**WHAT TO WORK ON:** Could you give the entries below again with "Screen dimensions" replaced by "Display size" everywhere and nothing else changed, leaving out the pictures?

**Entries for locating words and elements:**
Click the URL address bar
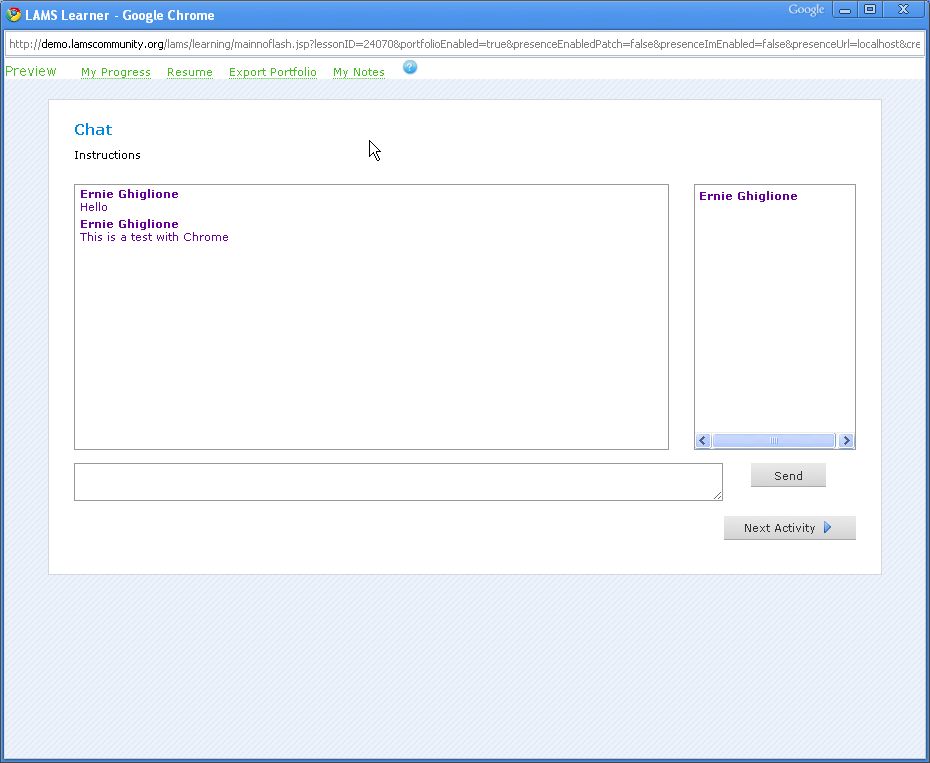930x763 pixels. click(x=464, y=44)
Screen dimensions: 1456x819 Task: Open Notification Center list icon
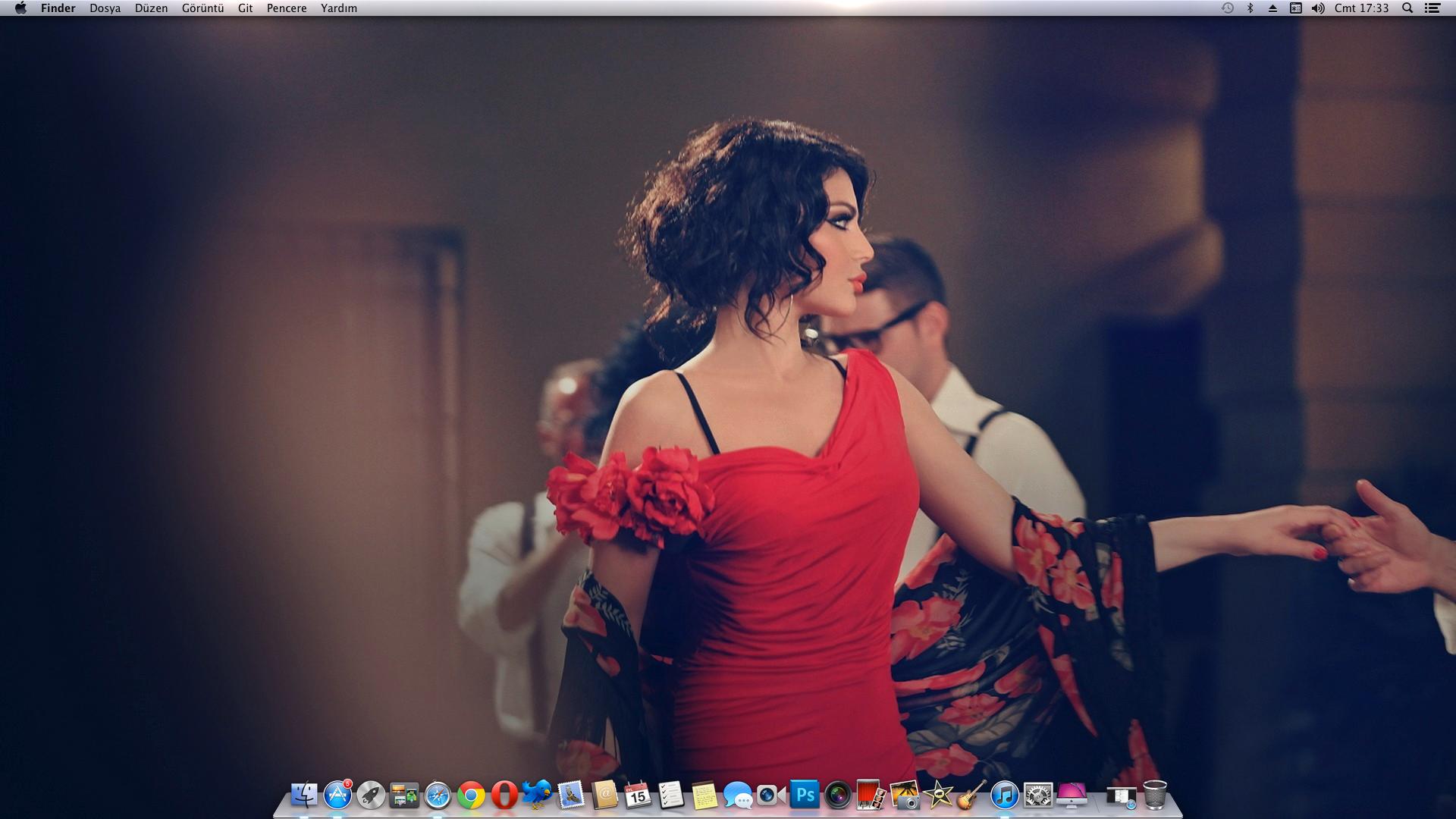click(x=1432, y=8)
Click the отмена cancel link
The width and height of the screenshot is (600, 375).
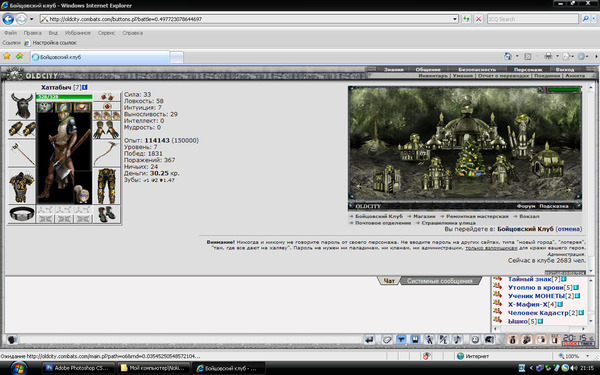569,229
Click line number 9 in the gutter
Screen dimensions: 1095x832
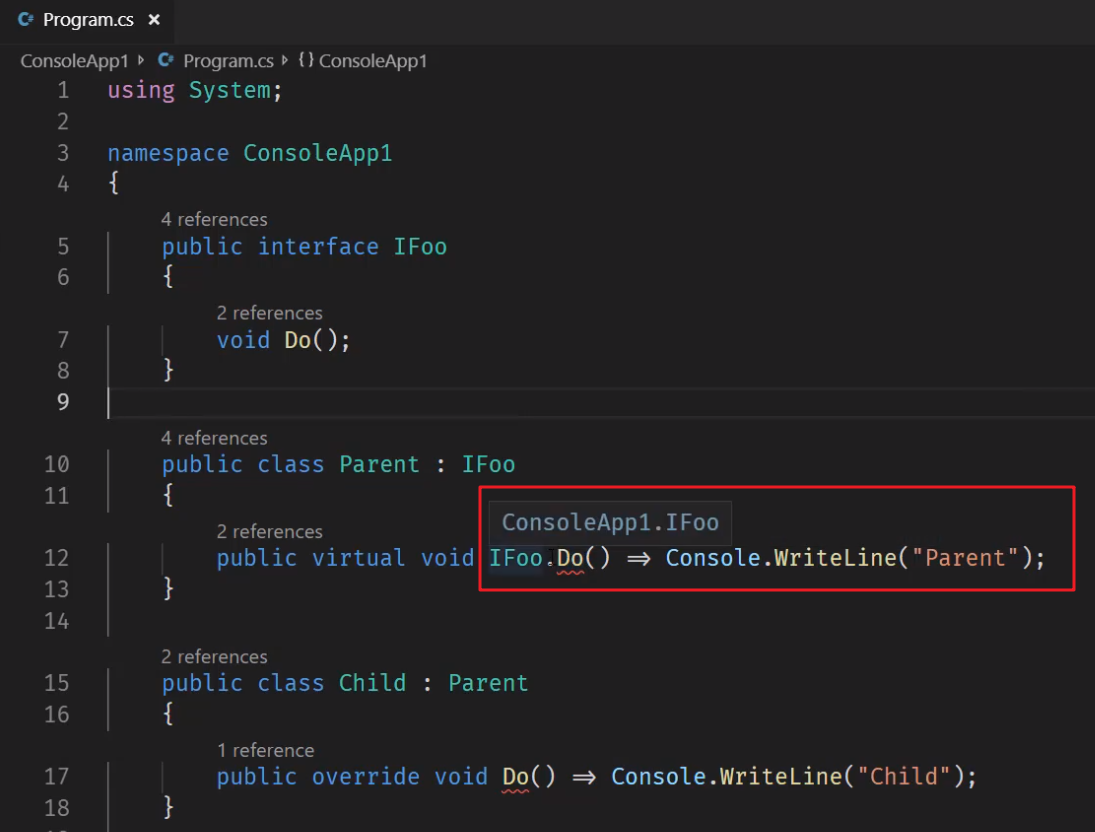pos(63,402)
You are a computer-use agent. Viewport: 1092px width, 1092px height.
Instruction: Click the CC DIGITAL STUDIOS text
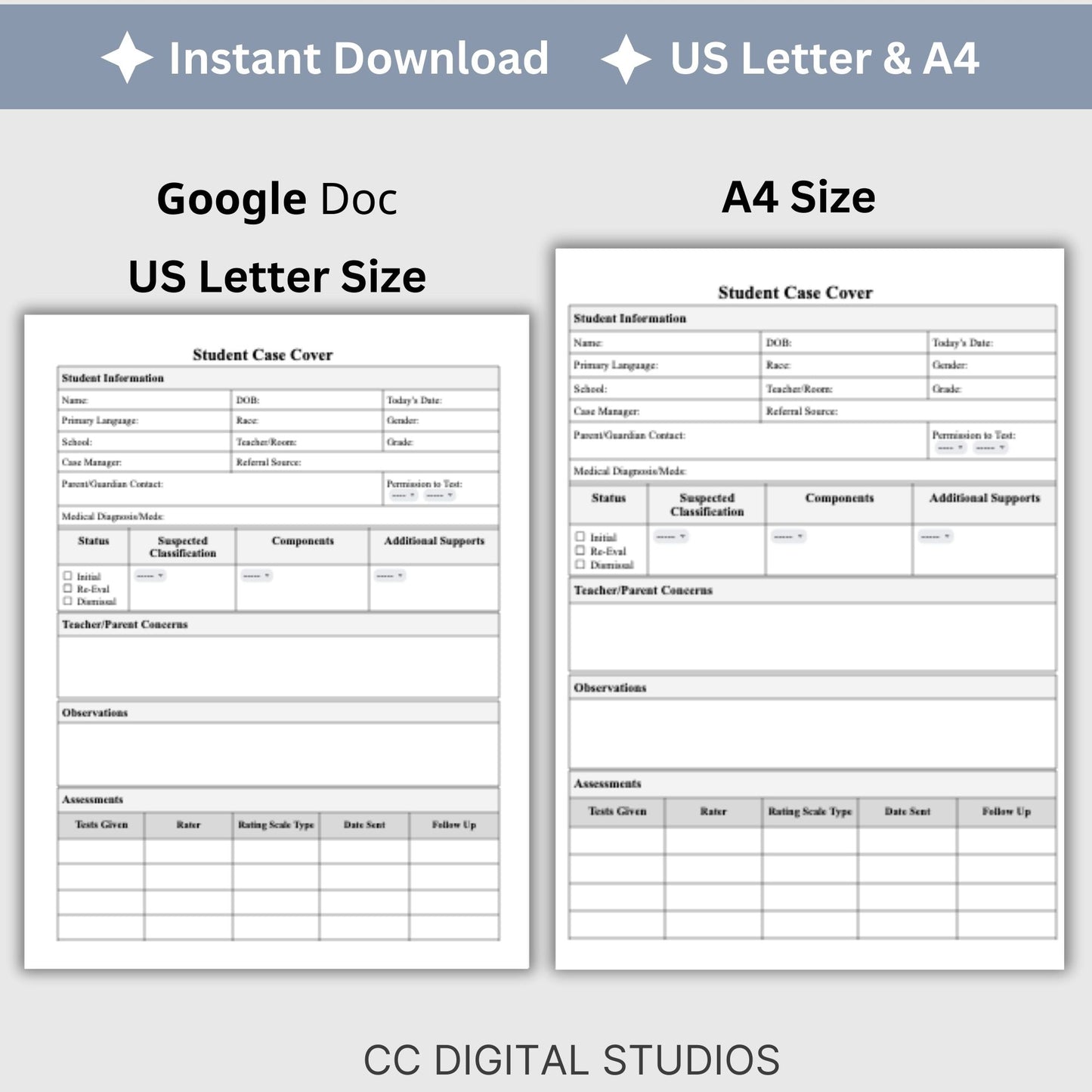571,1060
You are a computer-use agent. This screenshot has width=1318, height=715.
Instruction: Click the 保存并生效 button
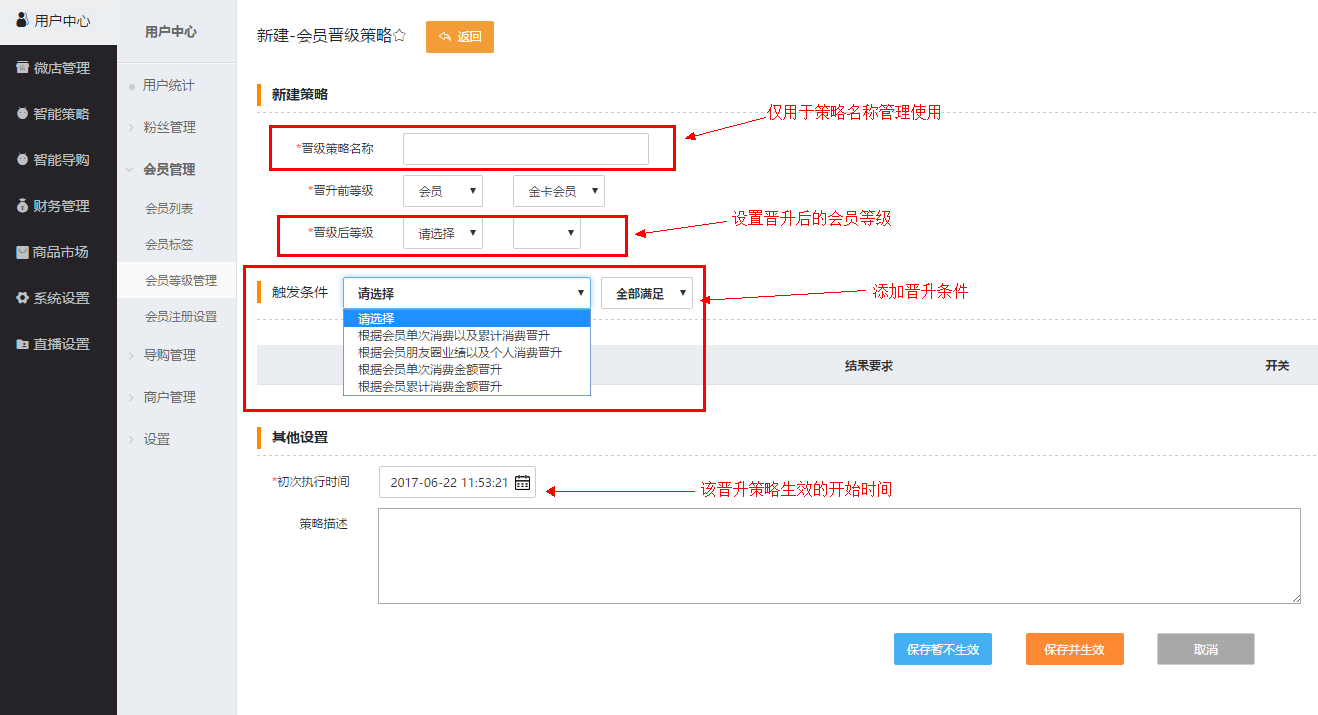(x=1074, y=649)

**EXERCISE RESPONSE:**
Click the URL address bar
930x763 pixels. click(x=464, y=44)
Display size: 1456x819 Task: Open Notification Center list icon
click(x=1432, y=8)
Click the отмена cancel link
The width and height of the screenshot is (600, 375).
569,229
Click line number 9 in the gutter
Display size: 1095x832
pos(63,402)
You are a computer-use agent. Viewport: 1092px width, 1092px height.
Instruction: Click the CC DIGITAL STUDIOS text
571,1060
You are a computer-use agent. This screenshot has width=1318, height=715.
Instruction: Click the 保存并生效 button
(x=1074, y=649)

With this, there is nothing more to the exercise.